Debatte: Krisen machen Kinder krank
Klimawandel, Krieg, Corona: Die Konfrontation mit globalen Krisen belastet die Psyche von Kindern und Jugendlichen, sagt Pädiater Jakob Maske. Schützend wirken aus seiner Sicht Bildung und eine Begrenzung des Medienkonsums.

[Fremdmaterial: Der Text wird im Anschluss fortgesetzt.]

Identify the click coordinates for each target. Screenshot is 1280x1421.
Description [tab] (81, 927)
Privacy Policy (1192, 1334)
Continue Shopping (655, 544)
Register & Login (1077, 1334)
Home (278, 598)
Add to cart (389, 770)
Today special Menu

Die psychische Gesundheit von Kindern und Jugendlichen hat in der Covid-19-Pandemie stark gelitten. Auch drei Jahre nach dieser Zeit mit den Lockdowns bleiben die psychischen Erkrankungen auf einem anhaltend hohen Niveau. Dazu tragen laut einer aktuellen Befragungsrunde der COPSY-Studie auch die derzeitige Konfrontation mit gleich mehreren globalen Krisen bei – darunter der Klimawandel, die wirtschaftliche Anspannung und die anhaltenden Kriege in verschiedenen Regionen der Welt. Auch die Covid-19-Pandemie wirkt noch nach. Das zeigt, dass psychische Erkrankungen einem bedeutend längeren Heilungsprozess unterliegen als beispielsweise eine Erkältung. Hinzu kommt, dass der Konsum Sozialer Medien die psychische Gesundheit oft stark negativ beeinträchtigt. Soziale Medien führen zu einer Konfrontation mit belastenden Inhalten, deren Verarbeitung für Jugendliche häufig schwer oder gar unmöglich ist.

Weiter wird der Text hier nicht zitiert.